Raporlar, makaleler, tezler üretiyor isteyene yapay zeka.
ABD’de bir üniversitede öğretim üyesi olan bir yakınıma öğrencilere verilen ödev ve tez görevlerinin yapay zeka ürünü mü olduğunu nasıl test ettiklerini sordum. Henüz öyle bir yöntem bulunamadığı cevabını aldım.
Günler, haftalar -hatta yüksek lisans ve doktora tezi söz konusu olduğunda yıllar- sürebilen araştırmaların sonucu bilimsel çalışmaları, ne istendiği kendisine doğru aktarılan yapay zeka, çok kısa sürede kotarabiliyor.
Jürilerden geçer not alacak düzeyde hem de…
[Yapay zeka sadece bilgi alanında kullanılmıyor, değişik firmalar farklı alanlarda onu uyguluyor. Dün çocukluk fotoğraflarımızdan birini yüklediğimde, platform, üç birader arasından beni seçti ve yüzümü hareketli hale getiriverdi. Fotoğrafta sabit duran 10 yaşımdaki yüz ve göz ifadelerim, araya yapay zeka girince, canlanarak karşıma çıkıverdi.]
Tehlikeli mi bu gelişmeler?
Geçtiğimiz hafta, ABD’nin öndegelen üniversitelerinden, iş dünyasından, sivil toplum örgütlerinden isimleri bilinen 1000’in üzerinde kişi, yapay zekayı ‘tehlikeli’ sayan bir metne imzalarını koydular. ChatGPT’yi üreten firmaya programı daha da geliştirebilmesi için milyar dolarlık katkıda bulunan iş insanı Elon Musk da var imzalayanlar arasında.
Metinde, ünlü isimler, bu alanda faaliyet gösteren firmaların konuyu genel kullanıma kapatmalarını, hiç değilse çalışmalarına altı ay ara vermelerini talep etmekteler.
Yapay zekayı ‘tehlikeli’ bulanların sıkça kullandıkları örnek olay Belçika’dan…

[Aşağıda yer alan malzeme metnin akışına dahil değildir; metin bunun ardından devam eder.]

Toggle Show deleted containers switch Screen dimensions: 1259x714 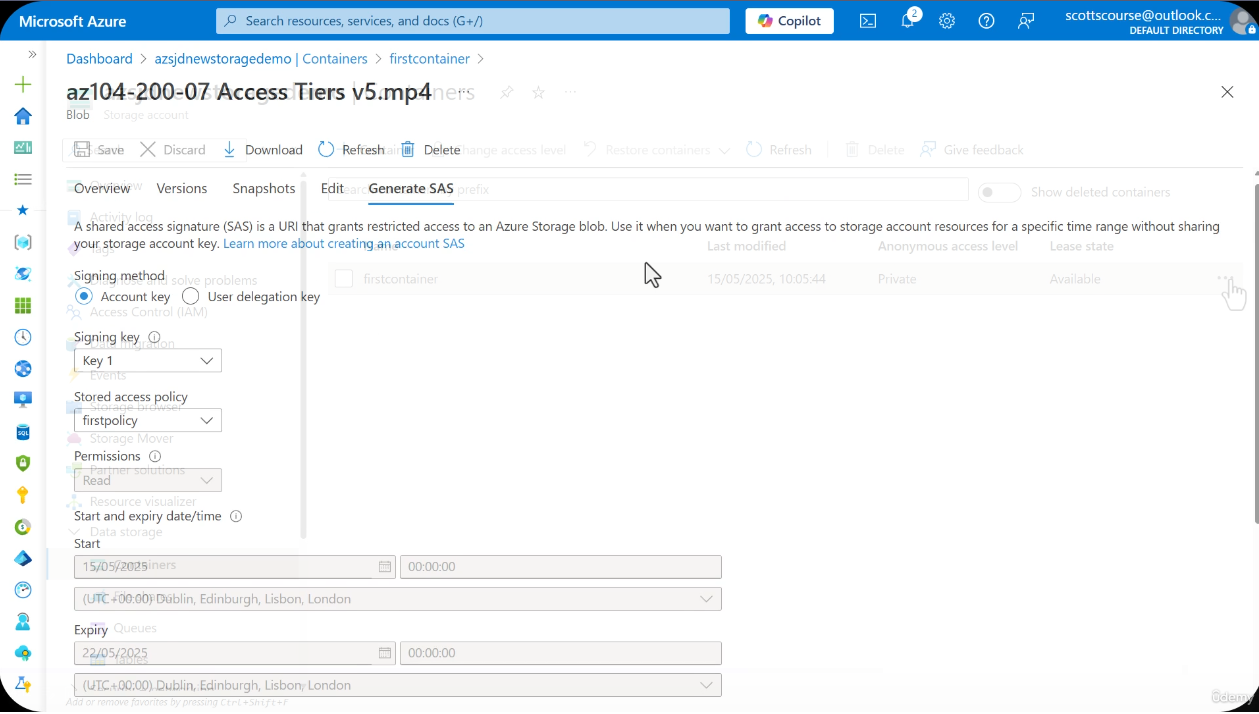coord(999,192)
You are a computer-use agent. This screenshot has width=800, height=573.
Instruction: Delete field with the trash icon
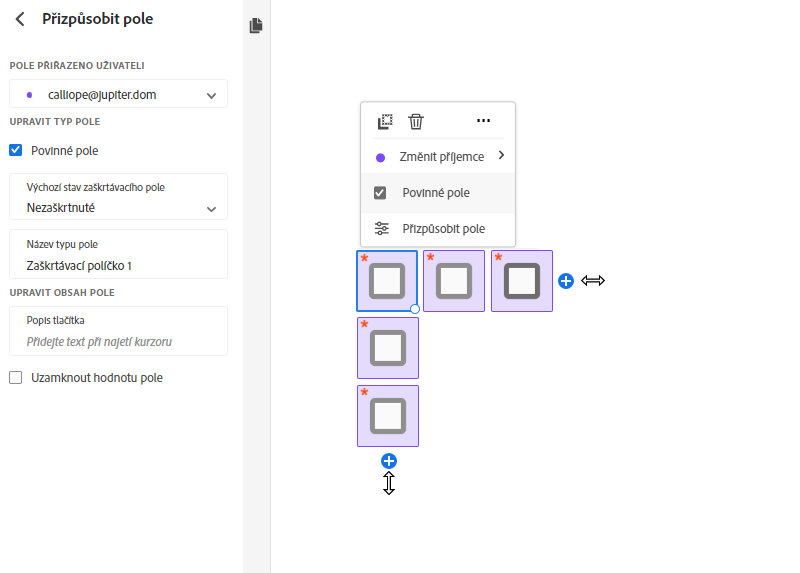(x=416, y=121)
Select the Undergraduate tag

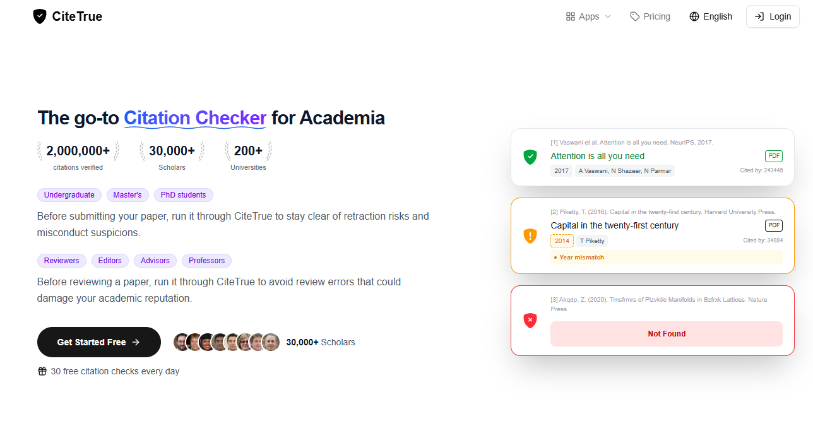click(x=69, y=195)
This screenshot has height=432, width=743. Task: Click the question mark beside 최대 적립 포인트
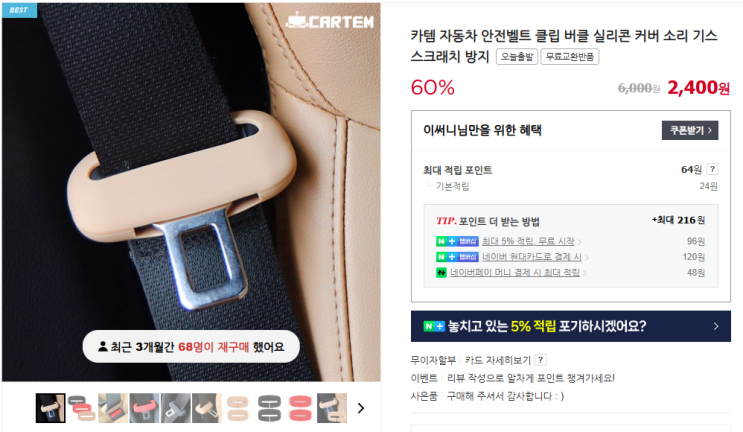(x=712, y=169)
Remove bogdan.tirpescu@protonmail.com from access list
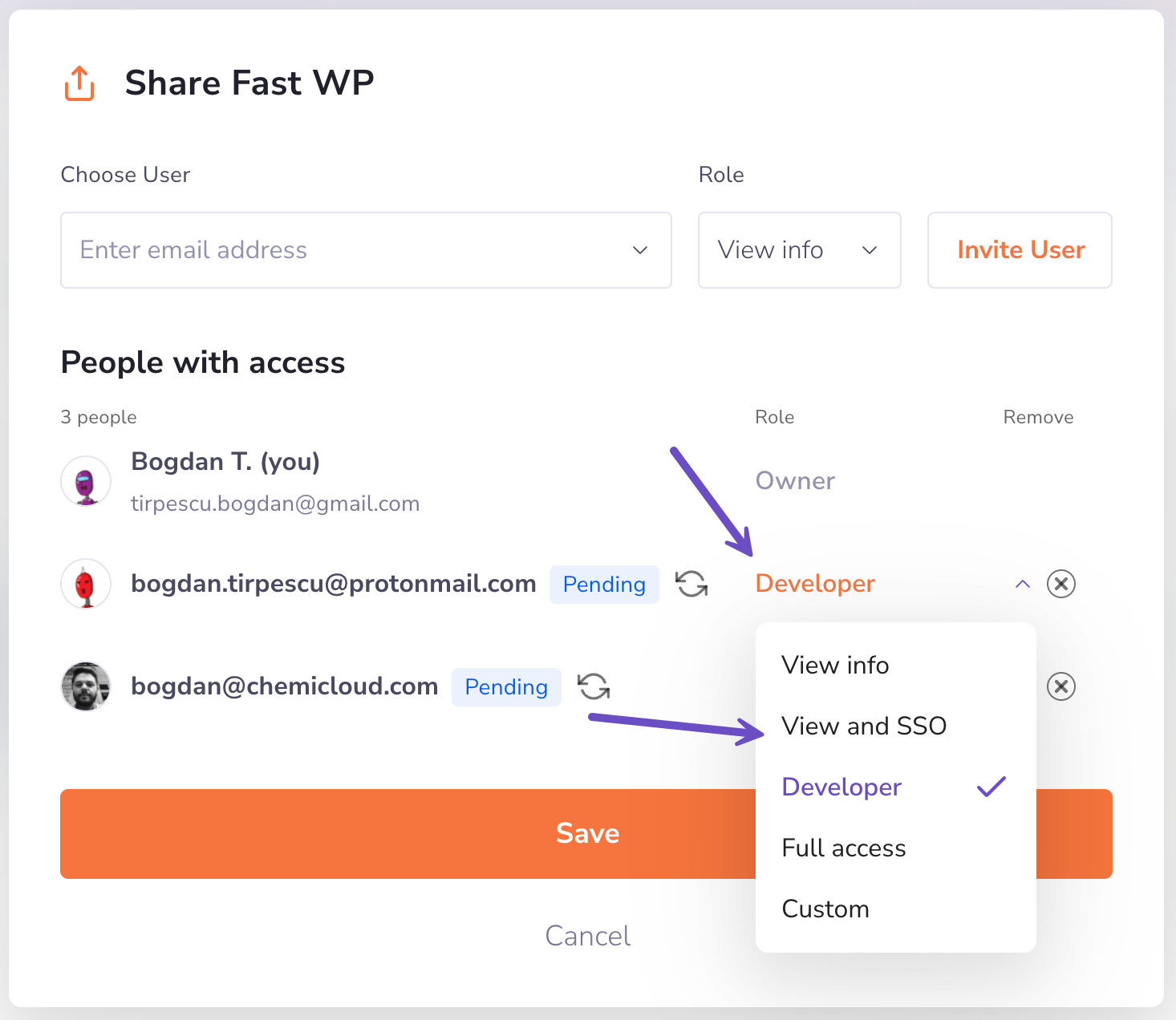 click(x=1060, y=584)
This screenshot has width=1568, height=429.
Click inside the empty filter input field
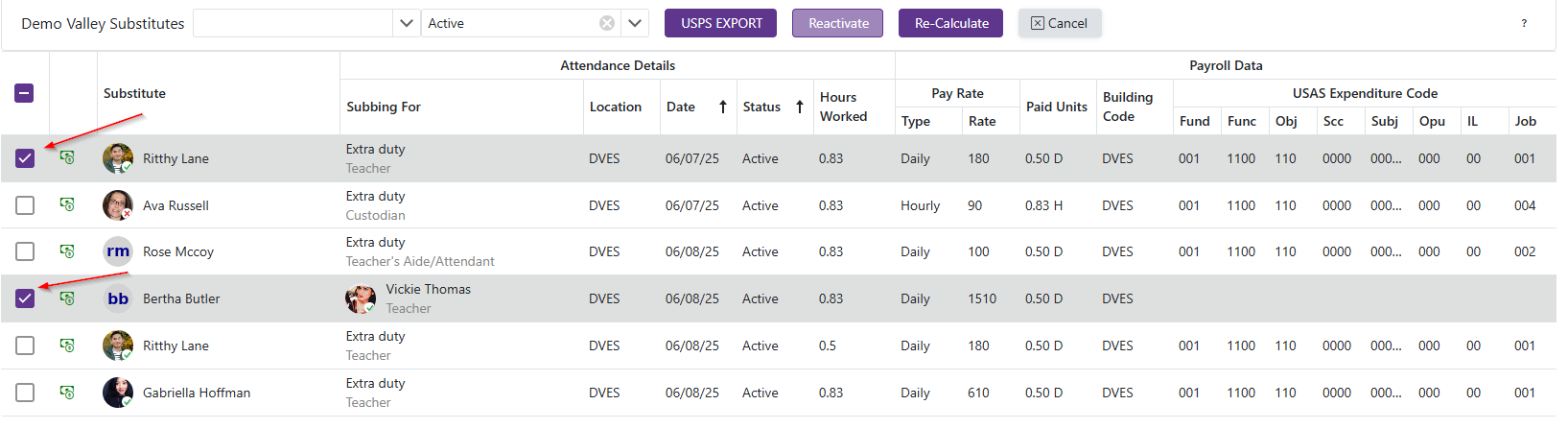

Orada adamın biri geceli-gündüzlü bir yapay zeka platformuyla ilişki halindeymiş. İntihar etmiş adam. Ailesi, onun odasına kapandığında ne ile meşgul olduğunu araştırdığında bu gerçeği keşfetmiş. Sonra da, kendisine dünyadan artık zevk almadığını, bırakıp gitmek istediğini bildiren adama, yapay zekanın, “İyi de, bu arzunu neden erteliyorsun?” türü bir cevap verdiğini farketmiş aile.
Belçika’da yaşanmış ve doğruluk payı tam bilinmeyen o tekil intihar olayından hareketle ‘tehlike’ çanları çaldırılıyor.
Esas tehlikeyi başka bir yerde arayanlar daha fazla. Yapay zekanın kolayca erişiliyor ve herkes tarafından kullanılabiliyor olmasının işsizliği artıracağı tehlikesi bu. Milyonlarca çalışan bu sürecin sonunda işsiz kalabilir gerçekten.
Öyleyse şimdiden yaygınlaşmasını önleyelim demeye getiriliyor.
Matbaanın icadından sonra, o zamana kadar ekmeğini el ve göz emeğiyle eser çoğaltarak kazananlar, işlerinin tehlikeye düşeceği gerekçesiyle, onun da yaygın kullanıma kavuşturulmasına bazı ülkelerde karşı çıkmışlardı.
Osmanlı’ya matbaanın Batı’dan uzun yıllar sonra gelmesinin sebebi, bazılarının iddia ettiği gibi dini mülahazalar değil, güçlü meslek loncasının o gerekçeyle bu yeni icadı tehlikeli bulmasıydı.
İmza sahipleri istedi diye yapay zeka kullanımına engel getirilir mi?
Sanmıyorum.
Musk’ın bir yandan 10 milyar dolar aktararak bu alanda firmaya destek çıkarken bir yandan da yapay zeka kullanımının yaygınlaşmasına karşı çıkması niyetin farklı olduğunu açığa vurmuyor mu?
Niyetin, bu alanı herkesin değil yalnızca belli bir zümrenin kullanabilmesi ile sınırlamak olduğunu düşünüyorum.
Konu bizim gibi ülkeler açısından olağanüstü önemli.
Geçmişte matbaayı hayli uzun süre uzağımızda tutmakla sonuçlanmış bir yanlışlık yapmıştık.
Sultan Abdülhamid döneminde ithal ederek tanıştığımız otomobilin yapımını erteleye erteleye bugünlere geldik.
Önemi onlardan daha geri olmayan yapay zeka konusunu da görmezden gelir veya kullanımını tehlikeli bulanlar kervanına katılırsak, eskisinden daha vahim bir hata yapmış oluruz.